Ultimate Dev'r, I don't need to defend the originality of my ideas to you, I'm happy enough knowing what I came up with on my own. Razz

DShiznit wrote:
KermMartian wrote:
Edit: DShiznit, you definitely should! You can do the DiscoScreens stuff with no hardware, but the RGB LED illumination and VUFans requires that you either have an Arduino or other microcontroller, or a parallel port.


Why not connect the fans and lights to relays and wire them to the equalizer?
Which equalizer do you mean? I'm doing the VU meter division in software, and outputting the signals via Arduino (previously, parallel port).
I was thinking a set of relays and resistors that get power from the Stereo. The louder and more amplified the sound, the more relays are tripped and the more lights turn on. No software needed. I could also do something similar to disco screens with LEDs and plexi-glass(possibly using circuitry from some of those light stands you put the acrylic blocks on with the laser-etched shapes), eliminating the need for expensive monitors.

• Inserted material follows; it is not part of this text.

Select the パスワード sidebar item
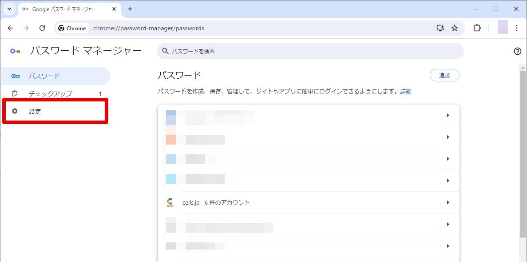Screen dimensions: 527x262 point(55,76)
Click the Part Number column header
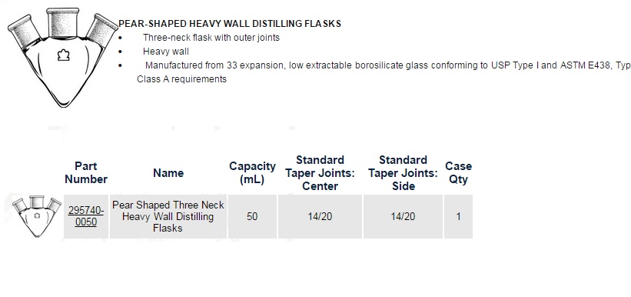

EDIT- Actually, I wonder if I could use just the contents of my electronics scrap bin as a constraint and try to build something cool like this with just those assorted parts...
You certainly could! Doing the VU meter purely in electromechanics is not a great idea, but luckily there's an IC that does exactly what you're talking about, the LM3915. Check out this page of example applications:

http://sound.westhost.com/project60.htm

I saw that the relay trip thing is a bad idea because (1) you'd have to isolate and amplify the signal to the extreme, even if you used power transistors instead of relays, and (2) most VU meters are logarithmic (since sound is logarithmic) rather than linear.